La conversation continua ainsi tout le long du trajet, sans temps mort, des éclats de rire se faisant parfois entendre dans la nuit. Ils finirent par pénétrer dans une rue boisée d'un quartier chic de la capitale que Louis ne connaissait pas. De chaque côté de la rue, de magnifiques hôtels particuliers avec des jardins fleuris l'impressionnèrent. Chaque façade était ouvragée, avec des statues, des fenêtres à vitraux... Clémence interrompit Louis dans sa contemplation en reprenant la parole d'une voix enjouée

- « Je vais pouvoir finir le chemin seule, à partir d'ici.

- Vous ne souhaitez pas que je vous raccompagne jusqu'à chez vous ?

- Sachez, jeune homme, que chaque femme aime préserver une part de mystère », sourit-elle. « Et je ne risque rien dans le quartier. Je vous remercie de m’avoir raccompagné et de m’avoir diverti pendant le trajet… Cela m'a fait du bien de ne pas parler affaires pour une fois, ne serait-ce que lors d'une promenade nocturne !

- J’ai été ravi moi aussi », répondit le jeune homme en souriant à son tour. « Sachez que je suis très heureux d’avoir fait votre connaissance », dit-il en la regardant droit dans les yeux.

- « Je vous souhaite une bonne nuit, Louis », conclut-elle en se retournant et en commençant à avancer dans la rue.

- « Attendez... » clama Louis presque malgré lui. « Je...Je connais un restaurant pas loin d'ici où les fruits de mer sont délicieux. Me feriez-vous l'honneur de m'y accompagner demain midi ?

- Demain midi... » répéta la jeune femme qui s'était arrêtée, tournant la tête vers lui. « Je ne serai malheureusement pas disponible : j'ai déjà des engagements. Mais ce sera avec plaisir que je vous y accompagnerai après-demain, pour déjeuner, si toutefois cela vous convient.

- Bien sûr. Où pouvons-nous nous retrouver ?

- Je viendrai vous retrouver à votre étal sur la Grand Place, à midi... A très bientôt », souffla-t-elle avant de disparaître au prochain carrefour.
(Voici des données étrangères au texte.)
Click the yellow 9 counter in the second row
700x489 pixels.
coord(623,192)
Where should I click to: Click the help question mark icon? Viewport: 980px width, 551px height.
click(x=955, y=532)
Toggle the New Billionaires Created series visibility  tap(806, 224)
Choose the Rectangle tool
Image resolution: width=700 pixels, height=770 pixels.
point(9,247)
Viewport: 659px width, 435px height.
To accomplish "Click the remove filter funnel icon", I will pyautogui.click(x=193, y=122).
Le jeune marchand se retrouva seul au milieu de la rue, dans la nuit qui lui parut soudain plus froide. Il resta là, immobile, pendant presque une minute, le sourire aux lèvres.

Cette nuit-là, il dormit mal, repensant sans arrêt à une femme. La femme à la robe rouge.

Vengeance

Une autre personne eut du mal à trouver le sommeil cette nuit-là. Elle s'appelait Martine Dumont. Elle n'aimait pas son corps, qu'elle trouvait trop gros. A vrai dire, elle n'aimait pas grand-chose chez elle, ni son visage, parsemé de tâche de rousseurs, ni ses larges cuisses. Seuls ses cheveux lui plaisaient : longs, blonds, lisses. Doux. Elle les chérissait plus que tout.
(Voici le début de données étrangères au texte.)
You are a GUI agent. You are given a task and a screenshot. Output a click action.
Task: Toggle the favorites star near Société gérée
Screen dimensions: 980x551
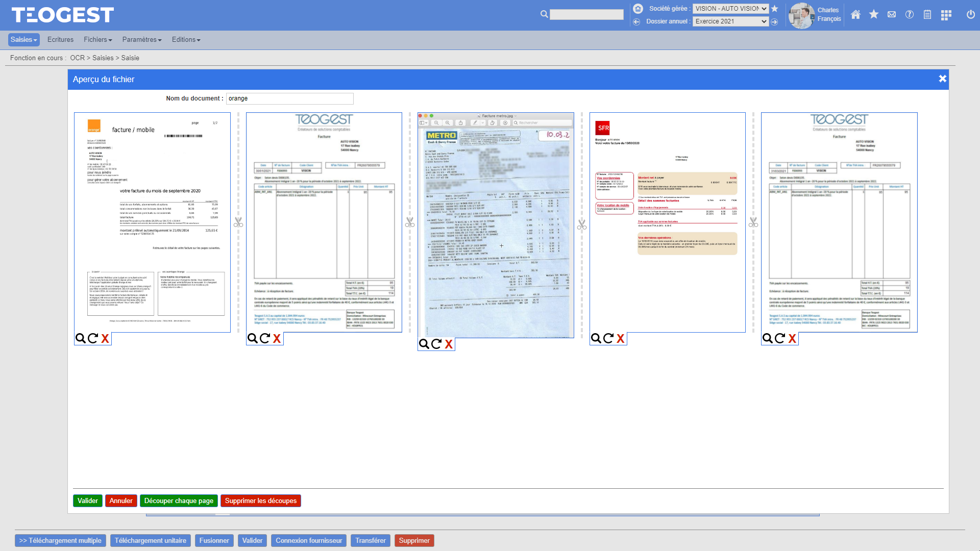coord(775,9)
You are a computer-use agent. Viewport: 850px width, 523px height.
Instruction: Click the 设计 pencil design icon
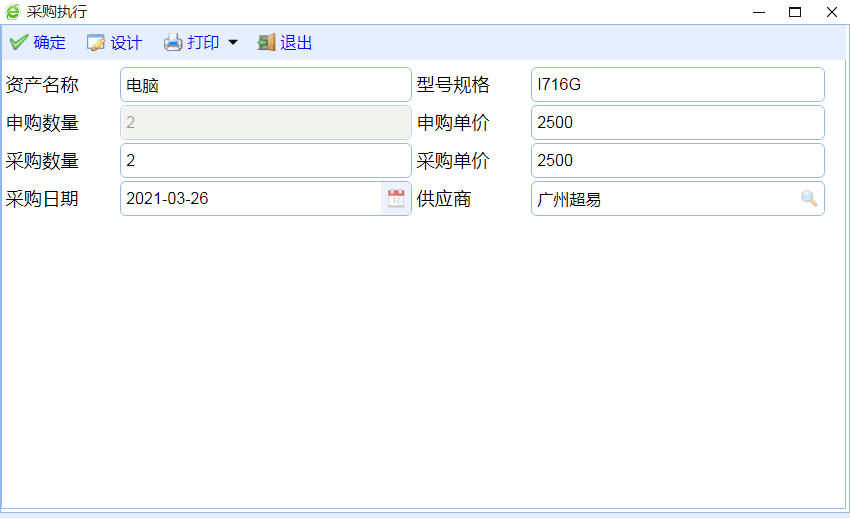[96, 43]
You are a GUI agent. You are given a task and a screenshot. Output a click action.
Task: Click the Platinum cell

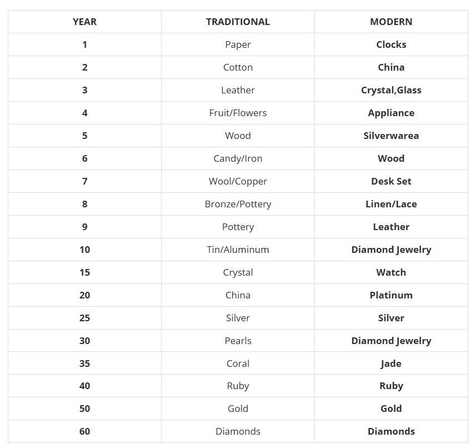tap(391, 295)
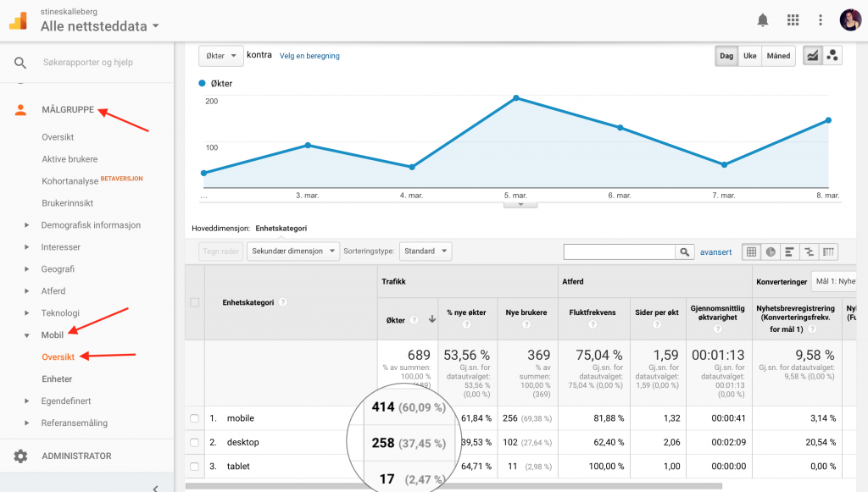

Ses nombreux complexes l'avaient longtemps privé d'un homme. Cela faisait d'ailleurs seulement quelques mois qu'elle n'était plus pucelle, alors même qu'elle allait bientôt avoir trente ans. Un homme avait enfin su lui donner sa chance, lui montrer qu'elle était désirable ! Pendant quelques jours, elle s'était sentie belle, elle avait eu l'impression de commencer enfin à vivre. Elle n'avait donc pas hésité quand elle avait eu l'occasion d'offrir sa virginité à ce gentilhomme qui lui avait redonné confiance en elle. Elle lui avait même fait don de bien plus : son cœur ne battait plus que pour lui. Les nuits qu'elle passa avec cet homme charmant aux cheveux blancs furent les meilleures de sa vie. Elle retournait travailler le matin fatiguée mais heureuse, comblée, retrouvant avec plaisir son amoureux dans la journée, quand il venait boire un coup dans l'auberge de sa mère.